**PASSAGE GIVEN**
Indicating the intent of iBotnet.A’s creators, the malware changes an entry in the iPhone’s host file for a Dutch bank website, leading users to a bogus site, presumably, noted Intego, to harvest user names and passwords.

Rich Cannings, security leader for Google’s Android mobile operating system, shares Eisen’s concerns.

He told delegates at the Usenix Security Symposium held in Montreal, Canada, in August last year: “The smartphone OS [operating system] will become a major security target for malware designers.”

An additional aspect of security highlighted by Eisen is a variation on the requirement placed on banks’ to ‘know your customer’ – knowing what device a customer is using.

A solution offered by 41st Parameter is client device identification (CDI), a security layer that enables banks to identify suspicious transactions.

Eisen explained the CDI solution unobtrusively captures and identifies a device’s characteristics during the login process, thus going beyond simple user names and passwords to detect suspect mobile phones, smartphones and desktop and laptop computers.

He explained that 41st Parameter’s ‘FraudNet for Account Takeover’ solution, which incorporates CDI, differentiates individual devices regardless of past registration, the credentials presented or connection, whether it be a mobile network operator or internet protocol address. Eisen added that these parameters and real-time reporting create a full picture of the user, irrespective of the device being used.

Real-time reporting

Real-time reporting also enables banks to identify devices that were initially refused admission to a website and that have changed their identity to try and gain access. Eisen noted that studies have shown fraudsters can reattempt entry in a matter of minutes.

**GIVEN REQUEST**
Pick up the article on smartphone malware and bank fraud detection after its last sentence and carry it forward.

**RECORDED DATA**
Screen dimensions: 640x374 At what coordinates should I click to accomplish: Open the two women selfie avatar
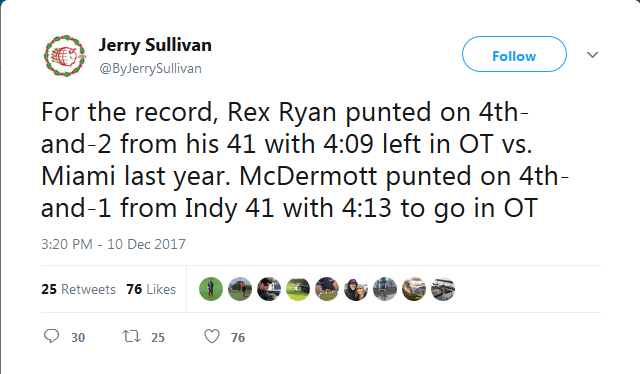(x=356, y=289)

**TASK RESPONSE**
Eisen emphasised the challenges of mobile banking security are another manifestation of an overall trend by banks to “push customers further away.” In the 1970s all banking was done in person, and knowing your customer was straightforward. With the introduction of the ATM, customers were first “pushed into the street” and with the advent of internet banking have been “pushed into the data centre basement”, he added.

“The further banks push customers away the less visibility they have,” Eisen stressed.

And Eisen sees increasing risk in the use of the internet for new customer acquisition.

“It is very low at present but growing fast,” he noted. “It is now possible a bank will never meet a customer, only adding to security threats.”

His concerns were highlighted in a report published by US research firm Gartner, Best Practices in New Account Fraud Detection. The report revealed new account fraud in a mainly online environment is at least five times higher than it is when accounts are opened in person.